Ringfort (Rath), Keale, Co. Cork
Co. Cork |
Ringforts
Some places earn their names with an almost weary honesty.
The ringfort at Keale in County Cork was known as Lisín Maol, which translates roughly as "bare little fort", and bare is precisely what it remains. The earthwork has been levelled entirely, leaving no visible trace on the surface of the rough grazing land where it once sat atop a low hillock. What survives is essentially a name, a measurement, and a memory pressed into cartographic paper.
A ringfort, or rath, is an enclosed farmstead of the early medieval period, typically defined by one or more circular earthen banks and ditches. They are among the most common archaeological monument types in Ireland, yet individually they vary enormously in scale and survival. This one was a single-ramparted example, modest in size, recorded by Bowman in 1934 as measuring roughly 37 yards in diameter and situated on land belonging to a J. Dennehy. By that point it had already been levelled.

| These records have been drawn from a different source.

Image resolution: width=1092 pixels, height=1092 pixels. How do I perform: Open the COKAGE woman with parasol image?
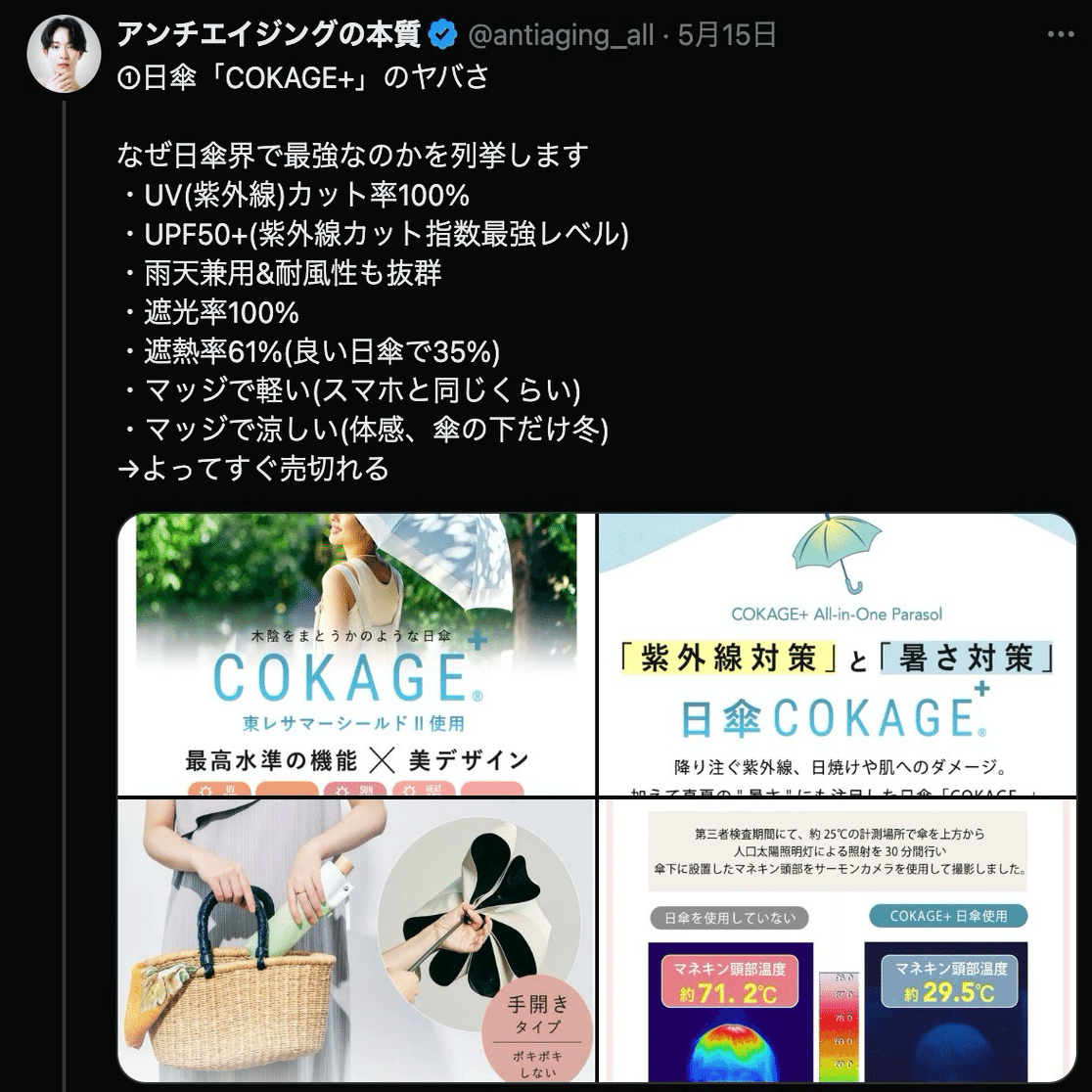(x=356, y=654)
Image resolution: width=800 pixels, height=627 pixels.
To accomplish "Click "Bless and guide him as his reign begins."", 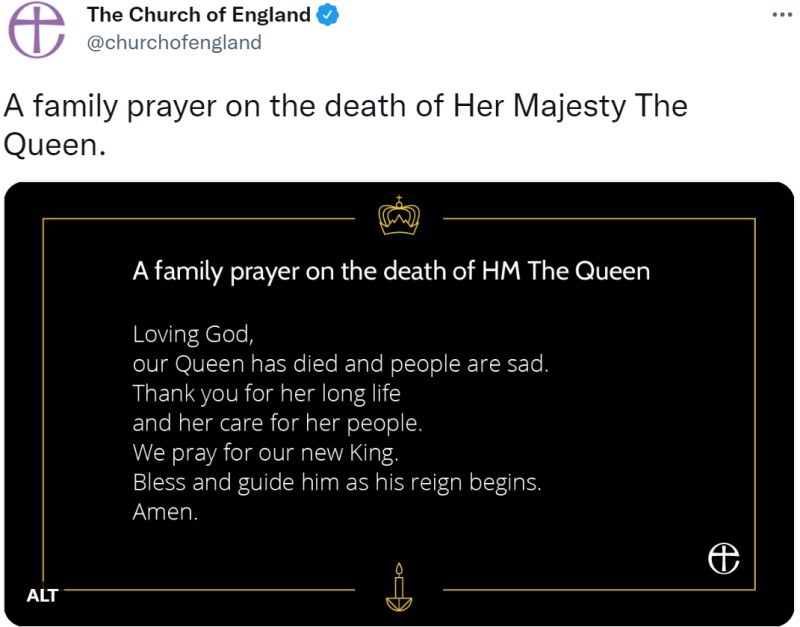I will pyautogui.click(x=336, y=483).
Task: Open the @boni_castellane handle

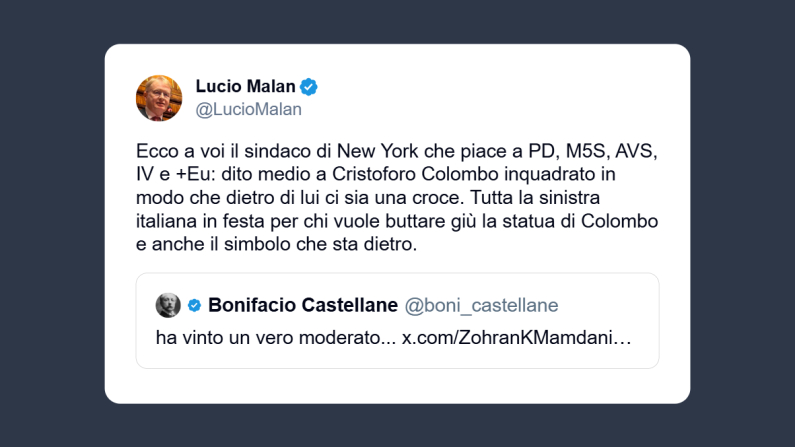Action: pyautogui.click(x=481, y=305)
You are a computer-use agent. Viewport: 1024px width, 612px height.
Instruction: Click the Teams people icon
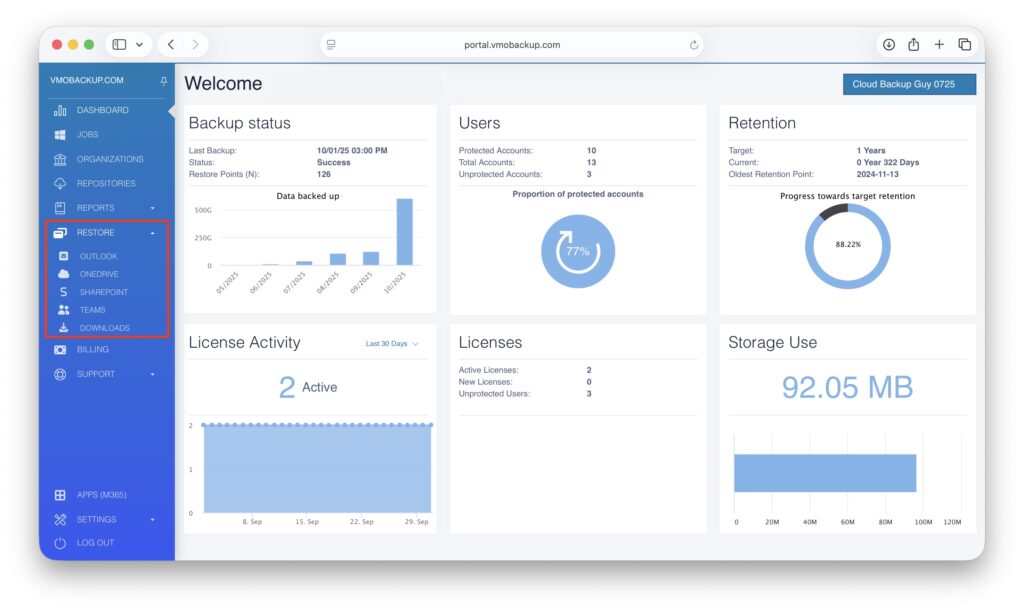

Earlier evidence comes from the 1842 Ordnance Survey six-inch map, which shows the enclosure as a hachured circle, the conventional cartographic shorthand for an earthwork, with a diameter of approximately 28 metres. The slight discrepancy between the two measurements may reflect different methods of recording, or simply the imprecision inevitable when surveying a feature already in decline.
There is nothing to see at Keale today, which is in its own way the point. The hillock is still there, the grazing land still rough, and the Irish name still carries the site's entire biography in three words.